— START Task inputs —

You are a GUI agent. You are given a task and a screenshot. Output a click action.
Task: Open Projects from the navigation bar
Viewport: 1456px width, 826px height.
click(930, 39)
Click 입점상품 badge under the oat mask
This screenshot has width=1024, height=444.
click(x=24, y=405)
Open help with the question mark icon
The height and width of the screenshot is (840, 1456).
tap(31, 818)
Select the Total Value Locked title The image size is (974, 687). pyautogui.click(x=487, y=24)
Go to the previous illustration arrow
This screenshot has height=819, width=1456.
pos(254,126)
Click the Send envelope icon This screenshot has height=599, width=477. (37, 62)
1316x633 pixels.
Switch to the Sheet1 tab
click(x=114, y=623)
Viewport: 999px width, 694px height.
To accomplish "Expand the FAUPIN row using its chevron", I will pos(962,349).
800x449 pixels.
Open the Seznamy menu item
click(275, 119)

— END Task inputs —

Pull every line of the listing above and reproduce each one word for word.

• _Solution to this exercise_
You are a GUI agent. You are given a task and a screenshot. Output a click action.
Task: Open Projects from the navigation bar
Viewport: 1456px width, 826px height.
click(930, 39)
Click 입점상품 badge under the oat mask
This screenshot has width=1024, height=444.
click(x=24, y=405)
Open help with the question mark icon
The height and width of the screenshot is (840, 1456).
tap(31, 818)
Select the Total Value Locked title The image size is (974, 687). pyautogui.click(x=487, y=24)
Go to the previous illustration arrow
This screenshot has height=819, width=1456.
pos(254,126)
Click the Send envelope icon This screenshot has height=599, width=477. (37, 62)
1316x633 pixels.
Switch to the Sheet1 tab
click(x=114, y=623)
Viewport: 999px width, 694px height.
To accomplish "Expand the FAUPIN row using its chevron", I will pos(962,349).
800x449 pixels.
Open the Seznamy menu item
click(275, 119)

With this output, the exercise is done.